In traditional development, requirements are scattered across chat histories, issues, verbal discussions. Every time AI intervenes, it needs to re-understand the context—inefficient and prone to misunderstanding. AriaType's approach: solidify the project's core constraints into a documentation system.
This is called SDD—Spec-Driven Development. It's a soft constraint: telling the model "what to do" and "how to do it", but without mandatory verification. Its purpose is to avoid repeating requirements in every prompt, allowing the model to quickly get into state at any moment.
A Lesson Learned
At the beginning, I made a mistake with the speech recognition engine selection.
AI gave a suggestion: use bidirectional streaming, transmit audio to the cloud in real-time, recognize while speaking. Sounds reasonable, low latency, good experience. I agreed.
Two days later, the code was written. Testing revealed: Chinese recognition accuracy was poor. In streaming mode, the model could only guess words based on local context, getting confused with homophones.
I went back to ask AI: why recommend streaming? It said: because you asked for "the solution with lowest latency".

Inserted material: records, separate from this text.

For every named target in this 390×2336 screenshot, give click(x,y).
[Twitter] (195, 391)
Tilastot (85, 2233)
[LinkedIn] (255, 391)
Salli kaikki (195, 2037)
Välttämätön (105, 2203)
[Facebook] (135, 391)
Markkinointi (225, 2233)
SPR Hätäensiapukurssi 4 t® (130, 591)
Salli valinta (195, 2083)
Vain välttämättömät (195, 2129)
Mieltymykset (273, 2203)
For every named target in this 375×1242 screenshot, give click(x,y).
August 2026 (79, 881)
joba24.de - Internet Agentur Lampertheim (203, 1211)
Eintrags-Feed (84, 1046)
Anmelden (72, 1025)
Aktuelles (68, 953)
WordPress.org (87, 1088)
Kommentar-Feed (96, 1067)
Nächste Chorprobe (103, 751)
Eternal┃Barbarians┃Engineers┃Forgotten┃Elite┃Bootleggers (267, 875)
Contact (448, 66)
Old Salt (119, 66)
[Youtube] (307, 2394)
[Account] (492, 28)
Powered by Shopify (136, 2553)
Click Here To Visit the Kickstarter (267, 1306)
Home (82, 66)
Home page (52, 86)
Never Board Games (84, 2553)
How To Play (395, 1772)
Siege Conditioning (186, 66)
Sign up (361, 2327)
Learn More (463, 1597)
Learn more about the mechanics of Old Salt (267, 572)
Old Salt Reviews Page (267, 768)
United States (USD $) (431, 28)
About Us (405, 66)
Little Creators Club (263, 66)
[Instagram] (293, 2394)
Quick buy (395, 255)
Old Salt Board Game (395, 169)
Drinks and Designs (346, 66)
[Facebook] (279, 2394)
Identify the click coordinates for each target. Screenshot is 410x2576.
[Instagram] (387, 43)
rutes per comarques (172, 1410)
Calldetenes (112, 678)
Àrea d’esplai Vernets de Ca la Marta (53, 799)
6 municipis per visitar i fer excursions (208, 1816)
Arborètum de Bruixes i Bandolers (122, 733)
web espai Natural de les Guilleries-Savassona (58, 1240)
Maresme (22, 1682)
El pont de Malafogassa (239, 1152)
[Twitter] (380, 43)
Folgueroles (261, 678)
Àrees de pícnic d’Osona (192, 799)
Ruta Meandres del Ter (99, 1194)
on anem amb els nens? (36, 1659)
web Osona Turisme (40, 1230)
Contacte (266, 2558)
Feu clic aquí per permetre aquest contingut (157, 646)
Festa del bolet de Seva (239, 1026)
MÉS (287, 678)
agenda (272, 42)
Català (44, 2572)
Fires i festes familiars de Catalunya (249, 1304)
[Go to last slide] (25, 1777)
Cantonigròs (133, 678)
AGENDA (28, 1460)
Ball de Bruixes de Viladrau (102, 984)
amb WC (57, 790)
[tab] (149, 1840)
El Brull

The problem was, I got the priorities wrong. AriaType's core scenario is Chinese input; accuracy matters more than latency. When describing requirements, I said "it needs to be fast", so AI did it "fast".
This lesson led me to establish a rule: before writing code, write documentation first. Not just casual notes, but systematic documentation—writing priorities like "accuracy > latency" so AI won't drift due to a vague prompt.
AriaType's Documentation System
AriaType's documentation system is distributed throughout the project, forming a complete information architecture:
AriaType/
├── AGENTS.md # [Core] AI execution contract
├── README.md # Project description
├── CHANGELOG.md # Change history
├── .impeccable.md # Design specification
│
├── context/ # Progressive disclosure document map
│ ├── README.md # Document index (entry point)
│ ├── architecture/ # System architecture
│ │ ├── README.md
│ │ ├── layers.md
│ │ ├── data-flow.md
│ │ └── decisions/ # ADR (Architecture Decision Records)
│ ├── spec/ # Specifications
│ ├── conventions/ # Code style, design system
│ ├── guides/ # Operation guides
│ ├── feat/ # Feature specs (versioned)
│ ├── plans/ # Execution plans
│ ├── quality/ # Quality levels
│ └── reference/ # API reference
│
└── apps/desktop/
└── CONTRIBUTING.md
Files fall into three roles:
Entry Files (what AI reads first):
AGENTS.md—execution contract, defining "how to work", non-negotiable rules (Spec-first, TDD, forbid fabrication, forbid fake completion), recovery protocol (must stop after 3 failures), verification commands (cargo test && cargo clippy)context/README.md—document index, defining "where to find information"
Constraint Files (solidifying core rules):
architecture/decisions/—ADR, decision context (format: Decision / Reason / Consequence)spec/—functional specifications, interface contractsconventions/—code style, design system
Operation Files (guiding specific behaviors):
guides/—step-by-step operation manuals (how to add STT engine, how to debug)plans/—current execution planfeat/—feature specifications (versioned PRD)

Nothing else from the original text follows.